Wesley Brooks, vice president of housing and neighborhood engagement at Atlanta Habitat for Humanity, said his organization runs a repair program with a waiting list hundreds of names long, mainly seniors on fixed income. He sees the rehab idea not only as a way to help first-time buyers purchase homes, but to keep older people in them.
“They’re retired, they’re on Social Security and with a very limited income,” Brooks said. “We do repairs that keep homes safe, dry and accessible. It’s a lot of roofs, windows, handicap access ramps, the bathroom pipe busted and now there’s rotted wood. It’s not about flipping a house, just a way for people to stay in their homes safely. It helps stabilize people in a hot housing market.”
Brooks said Atlanta Habitat has not been able to take advantage of government-funded repair and rehabilitation programs, but would like to do so if the funding had the flexibility for community-based nonprofits to aid the populations they’ve served for decades.
“We want to make sure that increased pressure in the housing market is not forcing people out of their homes just because there’s a hole in the roof,” he said.
'Targeting different struggles'
Rehabilitation may work well in metro Atlanta, a steadily growing market without the cost extremes of the coasts. But what about in California and New England, or the Midwest?
“With any kind of housing proposal it’s helpful to put some geography on it,” said Jenny Schuetz, a senior fellow at the Brookings Institution. “In cities like Cleveland and St. Louis, Baltimore and Buffalo, there’s a lot of housing, but it’s older and not in great shape. Putting money into fixing things up and getting people into homeownership is not that expensive.”
In Boston, D.C., New York and California, the money won’t go nearly as far, Schuetz said, so different strategies are needed.
“The bill so far, the version that I’ve seen, doesn’t have a lot of geographic breakdown about strategies and targeting different struggles, properties or income levels, but those details will matter,” she said.
There’s also the matter of where to put the funding within cities. It’s more expensive to build and rehabilitate downtown, but doing so in far-flung suburbs encourages long commutes and inefficient sprawl.
A host of people are working out those details, with Democrats hoping to pass the infrastructure bill over the summer. Among them are U.S. Department of Housing and Urban Development senior advisers Alanna McCargo and Peggy Bailey.

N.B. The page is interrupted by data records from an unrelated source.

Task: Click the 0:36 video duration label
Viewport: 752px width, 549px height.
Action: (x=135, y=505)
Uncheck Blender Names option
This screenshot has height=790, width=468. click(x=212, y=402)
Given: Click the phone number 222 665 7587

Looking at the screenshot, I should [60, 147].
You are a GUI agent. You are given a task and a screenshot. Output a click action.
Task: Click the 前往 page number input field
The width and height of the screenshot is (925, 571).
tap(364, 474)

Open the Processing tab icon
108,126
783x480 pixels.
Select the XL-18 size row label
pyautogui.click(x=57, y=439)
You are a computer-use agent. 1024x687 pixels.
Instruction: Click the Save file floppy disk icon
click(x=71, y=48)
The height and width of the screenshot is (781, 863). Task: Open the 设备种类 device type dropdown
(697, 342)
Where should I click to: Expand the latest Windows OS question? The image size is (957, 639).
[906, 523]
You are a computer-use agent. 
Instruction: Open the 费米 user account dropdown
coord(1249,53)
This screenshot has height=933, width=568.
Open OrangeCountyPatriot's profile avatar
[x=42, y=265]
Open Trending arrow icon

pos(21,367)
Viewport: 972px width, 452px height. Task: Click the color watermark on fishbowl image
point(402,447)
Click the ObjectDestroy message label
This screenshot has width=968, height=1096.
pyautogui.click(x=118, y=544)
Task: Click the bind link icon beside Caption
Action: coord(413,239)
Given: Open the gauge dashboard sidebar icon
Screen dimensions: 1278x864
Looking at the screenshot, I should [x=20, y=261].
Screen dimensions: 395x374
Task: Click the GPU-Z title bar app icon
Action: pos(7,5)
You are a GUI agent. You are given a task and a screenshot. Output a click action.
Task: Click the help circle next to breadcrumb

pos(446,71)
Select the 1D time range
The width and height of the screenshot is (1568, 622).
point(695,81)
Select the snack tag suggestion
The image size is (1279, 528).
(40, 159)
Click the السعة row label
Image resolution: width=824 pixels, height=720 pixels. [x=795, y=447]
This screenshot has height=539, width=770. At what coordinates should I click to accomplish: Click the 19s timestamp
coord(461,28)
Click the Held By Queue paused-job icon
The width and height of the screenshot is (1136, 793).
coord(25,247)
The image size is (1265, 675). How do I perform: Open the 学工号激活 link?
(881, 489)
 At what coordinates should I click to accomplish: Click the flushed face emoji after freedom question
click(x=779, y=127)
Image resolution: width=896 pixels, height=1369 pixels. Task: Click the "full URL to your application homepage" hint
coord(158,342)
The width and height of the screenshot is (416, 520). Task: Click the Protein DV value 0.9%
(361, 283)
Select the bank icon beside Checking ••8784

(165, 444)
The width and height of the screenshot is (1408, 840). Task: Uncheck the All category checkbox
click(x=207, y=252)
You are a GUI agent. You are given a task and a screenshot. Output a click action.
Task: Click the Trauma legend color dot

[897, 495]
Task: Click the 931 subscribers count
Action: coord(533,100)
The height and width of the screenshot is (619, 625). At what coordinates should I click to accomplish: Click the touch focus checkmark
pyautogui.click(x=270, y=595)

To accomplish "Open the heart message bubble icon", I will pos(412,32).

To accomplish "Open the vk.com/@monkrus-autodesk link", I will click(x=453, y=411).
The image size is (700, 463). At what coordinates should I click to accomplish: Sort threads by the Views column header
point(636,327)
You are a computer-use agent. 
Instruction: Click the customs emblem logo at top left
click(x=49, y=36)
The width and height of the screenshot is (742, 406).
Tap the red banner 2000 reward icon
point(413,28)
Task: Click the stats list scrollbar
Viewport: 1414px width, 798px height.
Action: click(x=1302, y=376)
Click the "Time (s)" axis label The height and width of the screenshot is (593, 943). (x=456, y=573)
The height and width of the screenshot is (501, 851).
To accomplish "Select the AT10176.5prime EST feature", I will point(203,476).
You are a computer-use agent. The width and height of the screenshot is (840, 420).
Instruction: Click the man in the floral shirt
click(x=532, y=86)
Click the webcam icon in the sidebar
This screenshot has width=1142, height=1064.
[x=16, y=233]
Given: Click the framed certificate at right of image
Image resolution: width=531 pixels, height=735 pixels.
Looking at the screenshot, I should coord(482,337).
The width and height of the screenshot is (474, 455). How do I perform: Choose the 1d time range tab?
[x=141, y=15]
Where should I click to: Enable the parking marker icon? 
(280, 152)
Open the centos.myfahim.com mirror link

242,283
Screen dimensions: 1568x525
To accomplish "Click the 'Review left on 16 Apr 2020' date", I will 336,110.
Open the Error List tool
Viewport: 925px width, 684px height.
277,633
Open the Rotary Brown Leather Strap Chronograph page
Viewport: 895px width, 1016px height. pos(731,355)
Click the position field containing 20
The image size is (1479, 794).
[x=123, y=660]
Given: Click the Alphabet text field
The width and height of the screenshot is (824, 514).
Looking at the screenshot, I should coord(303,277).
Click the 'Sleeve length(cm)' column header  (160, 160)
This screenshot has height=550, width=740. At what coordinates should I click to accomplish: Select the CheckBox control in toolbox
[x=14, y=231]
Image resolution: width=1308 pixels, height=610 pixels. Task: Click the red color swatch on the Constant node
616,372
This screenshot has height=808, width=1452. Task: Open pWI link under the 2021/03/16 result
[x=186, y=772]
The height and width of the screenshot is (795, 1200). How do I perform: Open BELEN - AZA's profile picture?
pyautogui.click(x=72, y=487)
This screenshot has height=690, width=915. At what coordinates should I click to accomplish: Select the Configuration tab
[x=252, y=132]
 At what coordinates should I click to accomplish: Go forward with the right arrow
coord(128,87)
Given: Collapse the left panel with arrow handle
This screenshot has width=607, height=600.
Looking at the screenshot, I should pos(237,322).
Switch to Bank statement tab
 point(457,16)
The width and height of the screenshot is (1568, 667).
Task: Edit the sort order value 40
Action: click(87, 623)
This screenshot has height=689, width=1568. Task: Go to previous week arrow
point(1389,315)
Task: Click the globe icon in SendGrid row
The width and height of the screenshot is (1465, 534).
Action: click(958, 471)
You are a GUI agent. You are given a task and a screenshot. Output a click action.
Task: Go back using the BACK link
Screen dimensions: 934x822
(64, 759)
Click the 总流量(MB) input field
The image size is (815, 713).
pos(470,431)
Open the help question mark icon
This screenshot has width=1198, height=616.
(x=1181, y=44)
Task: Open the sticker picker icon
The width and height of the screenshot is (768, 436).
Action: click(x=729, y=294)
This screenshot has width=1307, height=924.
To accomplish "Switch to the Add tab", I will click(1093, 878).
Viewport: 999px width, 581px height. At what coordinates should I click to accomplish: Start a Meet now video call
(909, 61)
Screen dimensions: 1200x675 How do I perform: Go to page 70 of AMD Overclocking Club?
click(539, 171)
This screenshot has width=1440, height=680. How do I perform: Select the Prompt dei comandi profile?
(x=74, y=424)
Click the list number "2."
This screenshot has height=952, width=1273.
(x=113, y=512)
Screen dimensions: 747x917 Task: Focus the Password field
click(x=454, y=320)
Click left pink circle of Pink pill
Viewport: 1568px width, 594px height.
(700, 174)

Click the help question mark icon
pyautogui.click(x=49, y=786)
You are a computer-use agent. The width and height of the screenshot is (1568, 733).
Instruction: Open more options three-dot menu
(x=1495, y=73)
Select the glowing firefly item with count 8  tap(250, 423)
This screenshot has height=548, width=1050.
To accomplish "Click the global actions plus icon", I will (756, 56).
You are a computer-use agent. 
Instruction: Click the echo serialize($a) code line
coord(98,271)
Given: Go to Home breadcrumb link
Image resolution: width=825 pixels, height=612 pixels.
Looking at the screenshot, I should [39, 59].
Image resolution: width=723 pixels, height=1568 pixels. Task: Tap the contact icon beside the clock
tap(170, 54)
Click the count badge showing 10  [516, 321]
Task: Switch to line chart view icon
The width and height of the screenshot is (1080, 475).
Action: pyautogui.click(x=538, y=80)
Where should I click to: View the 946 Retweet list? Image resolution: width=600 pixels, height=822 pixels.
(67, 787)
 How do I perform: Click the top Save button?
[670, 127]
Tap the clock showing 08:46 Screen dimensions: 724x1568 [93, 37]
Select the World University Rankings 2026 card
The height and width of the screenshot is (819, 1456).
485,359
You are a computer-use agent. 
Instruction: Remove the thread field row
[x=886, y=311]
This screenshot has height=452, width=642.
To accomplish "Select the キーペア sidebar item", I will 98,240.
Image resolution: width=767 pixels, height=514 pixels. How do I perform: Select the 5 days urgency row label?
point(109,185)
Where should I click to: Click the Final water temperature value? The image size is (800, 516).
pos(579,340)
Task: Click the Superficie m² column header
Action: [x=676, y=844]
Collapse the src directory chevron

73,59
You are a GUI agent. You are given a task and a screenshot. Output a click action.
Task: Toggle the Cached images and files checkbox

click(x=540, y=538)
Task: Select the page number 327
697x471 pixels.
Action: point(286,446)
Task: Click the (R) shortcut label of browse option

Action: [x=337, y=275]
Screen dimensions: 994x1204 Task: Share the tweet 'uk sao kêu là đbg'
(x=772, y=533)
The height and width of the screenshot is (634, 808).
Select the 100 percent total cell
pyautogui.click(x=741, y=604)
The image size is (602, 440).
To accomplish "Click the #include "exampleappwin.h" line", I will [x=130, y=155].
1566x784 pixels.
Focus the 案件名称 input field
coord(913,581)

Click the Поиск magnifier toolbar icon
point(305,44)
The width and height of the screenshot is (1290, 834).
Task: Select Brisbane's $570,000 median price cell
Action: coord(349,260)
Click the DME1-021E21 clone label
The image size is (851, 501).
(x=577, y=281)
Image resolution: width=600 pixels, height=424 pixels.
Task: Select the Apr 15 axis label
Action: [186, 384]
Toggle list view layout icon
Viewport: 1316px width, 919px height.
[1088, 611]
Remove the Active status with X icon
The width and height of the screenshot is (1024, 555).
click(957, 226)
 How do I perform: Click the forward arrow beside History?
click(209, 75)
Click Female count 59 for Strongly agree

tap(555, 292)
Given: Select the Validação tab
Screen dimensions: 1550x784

“We’re looking at how to partner with Congress on the housing pieces,” Bailey said in an interview with The Washington Post. “While there were some specifics announced around public sourcing and other things, the White House has also brought us into a conversation with members of Congress on what the particulars should look like.”
As the details are being hammered out, one major aim is to make sure housing dollars go toward helping low- and moderate-income families who own their homes, rather than investors who would rent the properties.
McCargo and Bailey are clear on one point — that housing has a place in the infrastructure bill.
“Housing is a foundation for being able to live and thrive,” Bailey said. “Given the need for construction and the need for more affordable housing, it has to be addressed as a part of all the other pieces of infrastructure, such as roads, streets, water and sewer. The housing that goes around those things is equally as important. Housing is infrastructure.”
For Daniel, who works in planning with the Georgia Army National Guard, the hope is that one way or another the housing market gets more buyer-friendly over time, allowing her to complete her search and achieve her homeownership goal.
“Every day I wish for just a little bit of the pressure to be released,” she said. “Can someone turn the pressure valve down just a little bit?”